Race hasn’t dominated the national conversation like this since the 2008 election. It has not been explicitly part of the Obama White House agenda — though of course, implicitly it’s there all the time for the president who, if he’d had a son, he’d look like Trayvon. Implicitly, too, it’s been present in the pushback against President Obama, from the inchoate “we want our country back” rallying cry of the Tea Party to the nutty birth-certificate flap (really, Donald Trump?)  to arguably the maybe-sinking of the Health Care bill in the Supreme Court this week (by many accounts really about politics and the President).

And meanwhile as The Hunger Games kills it at the box office, weirdly one of the biggest storylines coming out of it is the controversy over the fact that Rue is black. Real tweets, per Anna Holmes in the New Yorker: “Awkward moment when Rue is some black girl and not the little blonde innocent girl you picture,” and “Call me racist but when I found out rue was black her death wasn’t as sad.” These things are not unrelated to George Zimmerman’s reaction to a black kid in a hoodie.

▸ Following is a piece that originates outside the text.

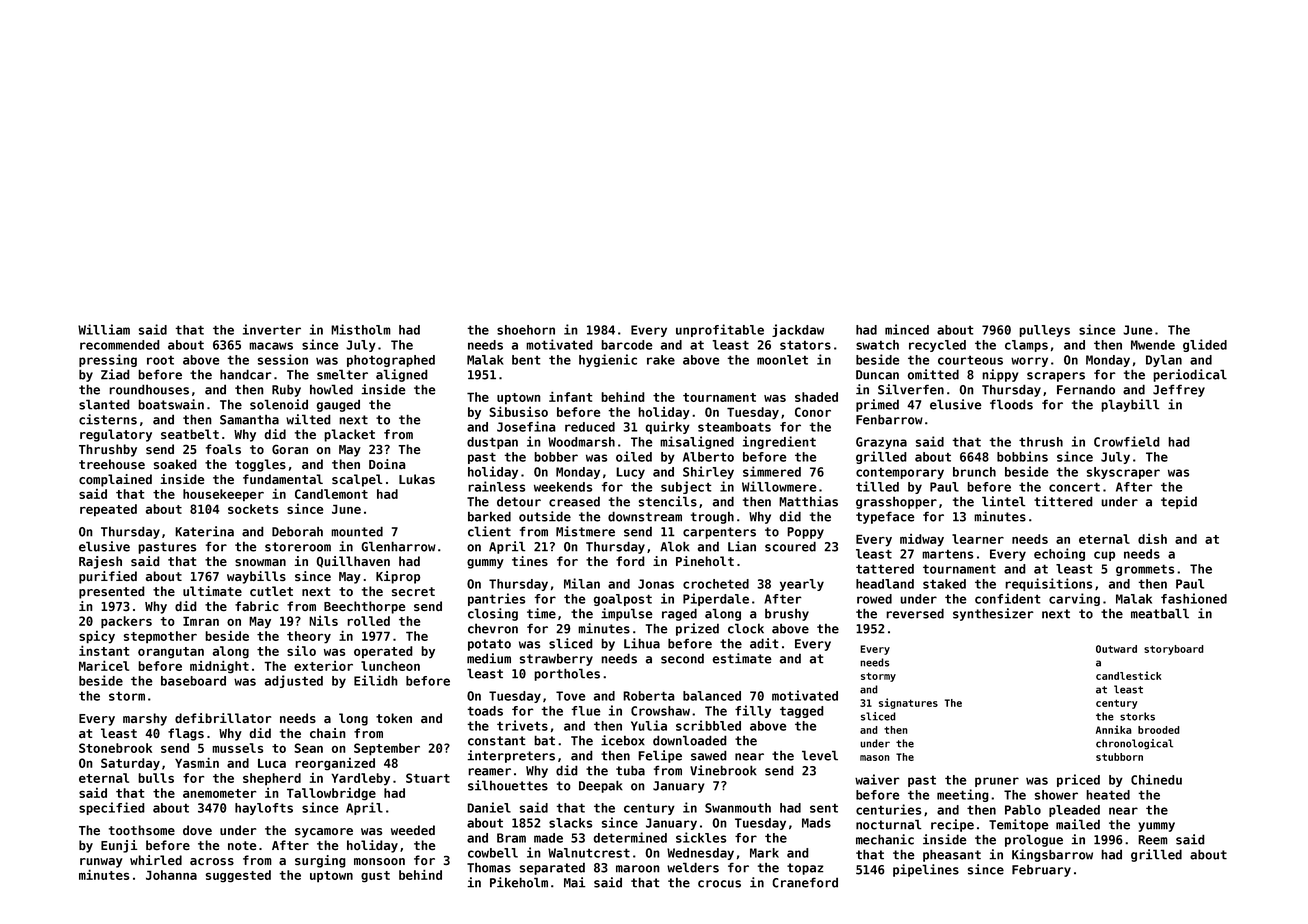  What do you see at coordinates (1011, 404) in the screenshot?
I see `floods` at bounding box center [1011, 404].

There are other dangers to watch out for, especially if I’m a Jew in Toulouse or wearing a hajib in San Diego. There are the dangers of just being a woman, which is inherently more dangerous than being a man. The world’s a scary place.

But even so, I’m white. So it is my luck and my privilege not to worry about the potentially fatal color of my skin as I sit in a sunny park on a Saturday — or at night, wearing a hoodie. If it’s your luck and privilege, too, try to remember that. I’m sure you will. You seem like a good kid.